削除された各行は、EXTERN キーワードで始まる変数の宣言です。

  • EXTERN int32 elfdatsize; (src/cmd/5l/l.h)
  • EXTERN vlong elfdatsize; (src/cmd/6l/l.h)
    • これらは、それぞれ32ビット整数型 (int32) と64ビット整数型 (vlong、Goの初期のコードベースで使われていた可能性のある型) の elfdatsize という変数を外部変数として宣言していました。elfdatsize は、ELFバイナリのデータセクションのサイズを保持するために使われていたと推測されます。異なるリンカ (5l6l) で異なる型が使われていたのは、それぞれのアーキテクチャの特性やリンカの実装の違いによるものと考えられます。

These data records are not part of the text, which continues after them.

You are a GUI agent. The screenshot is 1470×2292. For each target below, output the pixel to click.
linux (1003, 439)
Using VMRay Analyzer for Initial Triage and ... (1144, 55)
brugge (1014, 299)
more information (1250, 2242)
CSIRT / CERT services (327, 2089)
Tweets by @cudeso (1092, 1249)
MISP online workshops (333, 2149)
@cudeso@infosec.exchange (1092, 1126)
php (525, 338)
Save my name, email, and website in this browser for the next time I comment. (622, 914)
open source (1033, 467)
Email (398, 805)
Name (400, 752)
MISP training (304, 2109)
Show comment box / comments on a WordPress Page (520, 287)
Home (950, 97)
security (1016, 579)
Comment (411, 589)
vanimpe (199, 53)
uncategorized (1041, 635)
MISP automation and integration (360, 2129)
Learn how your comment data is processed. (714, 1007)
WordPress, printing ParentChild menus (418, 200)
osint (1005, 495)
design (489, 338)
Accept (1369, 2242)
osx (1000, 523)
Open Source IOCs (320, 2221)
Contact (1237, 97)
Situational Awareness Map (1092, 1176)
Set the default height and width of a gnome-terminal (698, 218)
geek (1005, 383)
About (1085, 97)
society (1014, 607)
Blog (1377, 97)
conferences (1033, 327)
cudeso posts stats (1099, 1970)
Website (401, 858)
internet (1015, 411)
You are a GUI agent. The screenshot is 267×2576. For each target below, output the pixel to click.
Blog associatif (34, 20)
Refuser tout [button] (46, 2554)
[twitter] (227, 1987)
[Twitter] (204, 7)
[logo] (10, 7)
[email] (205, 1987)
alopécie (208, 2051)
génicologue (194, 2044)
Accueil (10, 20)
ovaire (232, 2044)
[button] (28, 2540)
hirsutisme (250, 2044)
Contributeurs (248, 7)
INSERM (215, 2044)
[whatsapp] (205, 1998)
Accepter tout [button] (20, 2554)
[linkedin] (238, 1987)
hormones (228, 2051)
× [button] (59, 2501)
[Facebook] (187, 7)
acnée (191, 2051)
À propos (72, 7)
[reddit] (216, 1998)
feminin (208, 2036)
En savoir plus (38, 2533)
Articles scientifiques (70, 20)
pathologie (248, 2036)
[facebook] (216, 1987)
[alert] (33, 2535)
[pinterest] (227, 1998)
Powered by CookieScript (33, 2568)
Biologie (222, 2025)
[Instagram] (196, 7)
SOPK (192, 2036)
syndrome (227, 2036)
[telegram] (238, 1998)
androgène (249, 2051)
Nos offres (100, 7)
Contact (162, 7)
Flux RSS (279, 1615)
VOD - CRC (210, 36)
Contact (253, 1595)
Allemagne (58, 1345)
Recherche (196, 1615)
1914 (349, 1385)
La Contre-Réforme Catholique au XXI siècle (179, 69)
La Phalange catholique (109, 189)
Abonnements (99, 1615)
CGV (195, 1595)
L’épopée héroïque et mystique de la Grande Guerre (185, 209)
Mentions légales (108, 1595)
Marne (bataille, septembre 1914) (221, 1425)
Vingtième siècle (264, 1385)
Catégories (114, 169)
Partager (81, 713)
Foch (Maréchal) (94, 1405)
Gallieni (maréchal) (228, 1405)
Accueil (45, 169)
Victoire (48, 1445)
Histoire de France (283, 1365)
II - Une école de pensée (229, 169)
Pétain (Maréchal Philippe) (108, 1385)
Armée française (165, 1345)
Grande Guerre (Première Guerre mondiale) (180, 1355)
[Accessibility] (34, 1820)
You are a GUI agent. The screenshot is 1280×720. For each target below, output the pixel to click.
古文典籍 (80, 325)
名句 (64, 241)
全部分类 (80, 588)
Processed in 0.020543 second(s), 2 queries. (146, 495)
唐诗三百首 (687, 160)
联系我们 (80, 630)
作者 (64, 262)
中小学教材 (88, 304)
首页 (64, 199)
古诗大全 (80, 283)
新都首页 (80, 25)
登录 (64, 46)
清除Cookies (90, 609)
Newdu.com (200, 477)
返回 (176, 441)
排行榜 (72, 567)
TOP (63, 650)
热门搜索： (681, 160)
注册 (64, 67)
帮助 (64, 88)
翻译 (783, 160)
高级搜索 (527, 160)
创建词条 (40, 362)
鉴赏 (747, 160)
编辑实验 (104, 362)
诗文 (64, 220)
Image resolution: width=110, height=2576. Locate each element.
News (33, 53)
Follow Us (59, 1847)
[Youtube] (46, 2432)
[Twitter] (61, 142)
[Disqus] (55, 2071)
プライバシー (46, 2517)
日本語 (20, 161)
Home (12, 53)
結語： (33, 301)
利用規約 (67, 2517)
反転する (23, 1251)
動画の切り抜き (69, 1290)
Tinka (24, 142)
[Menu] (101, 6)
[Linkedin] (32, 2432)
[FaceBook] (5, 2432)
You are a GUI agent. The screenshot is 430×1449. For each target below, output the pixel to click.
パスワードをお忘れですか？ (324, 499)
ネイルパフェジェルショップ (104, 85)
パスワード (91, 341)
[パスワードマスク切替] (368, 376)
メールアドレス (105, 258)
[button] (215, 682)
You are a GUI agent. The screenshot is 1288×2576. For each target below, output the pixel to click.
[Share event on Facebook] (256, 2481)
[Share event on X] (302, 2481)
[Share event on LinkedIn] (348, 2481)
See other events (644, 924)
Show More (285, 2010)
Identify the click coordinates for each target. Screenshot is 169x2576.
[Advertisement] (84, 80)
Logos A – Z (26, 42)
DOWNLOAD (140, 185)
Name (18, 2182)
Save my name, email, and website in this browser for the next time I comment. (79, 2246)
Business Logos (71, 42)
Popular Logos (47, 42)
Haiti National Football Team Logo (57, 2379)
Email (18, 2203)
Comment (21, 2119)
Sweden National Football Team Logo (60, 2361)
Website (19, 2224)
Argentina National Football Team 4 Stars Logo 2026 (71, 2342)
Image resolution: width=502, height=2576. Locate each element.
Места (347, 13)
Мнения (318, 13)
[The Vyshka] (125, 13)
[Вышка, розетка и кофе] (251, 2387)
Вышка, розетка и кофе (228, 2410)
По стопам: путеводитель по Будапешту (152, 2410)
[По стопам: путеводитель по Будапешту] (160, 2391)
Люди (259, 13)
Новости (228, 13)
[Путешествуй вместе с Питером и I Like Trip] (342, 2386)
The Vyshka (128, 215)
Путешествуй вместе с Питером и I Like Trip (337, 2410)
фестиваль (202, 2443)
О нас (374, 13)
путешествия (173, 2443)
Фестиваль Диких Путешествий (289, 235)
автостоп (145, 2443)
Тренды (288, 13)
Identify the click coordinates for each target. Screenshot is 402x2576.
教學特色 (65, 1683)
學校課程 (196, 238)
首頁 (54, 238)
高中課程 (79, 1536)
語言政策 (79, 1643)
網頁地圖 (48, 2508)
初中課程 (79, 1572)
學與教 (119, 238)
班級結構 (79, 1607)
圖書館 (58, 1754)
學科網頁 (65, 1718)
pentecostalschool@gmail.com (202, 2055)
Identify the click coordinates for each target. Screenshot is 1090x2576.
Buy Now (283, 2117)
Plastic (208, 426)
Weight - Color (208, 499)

  • EXTERN int32 casepc; (src/cmd/8l/l.h)
    • これは、32ビット整数型 casepc を外部変数として宣言していました。casepc は、プログラムカウンタに関連する何らかの値を保持していた可能性があり、特に条件分岐やジャンプ命令の処理に関連していたかもしれません。
  • EXTERN int32 elfdatsize; (src/cmd/8l/l.h)
    • src/cmd/5l/l.h と同様に、src/cmd/8l/l.h でも elfdatsize が宣言されていました。
  • EXTERN int elftextsh; (src/cmd/8l/l.h)
    • これは、整数型 elftextsh を外部変数として宣言していました。elftextsh は、ELFバイナリのテキストセクション(コードセクション)のヘッダー情報に関連するインデックスやオフセットを保持していたと推測されます。

これらの変数が削除されたのは、リンカの内部ロジックが変更され、これらの変数がもはや必要なくなったためです。例えば、ELFファイルの構造を扱うための新しい、より抽象化されたデータ構造が導入されたり、特定の最適化やデバッグ機能が削除されたりした可能性があります。これにより、これらの変数の宣言が「存在しない変数」となり、コードベースからクリーンアップされました。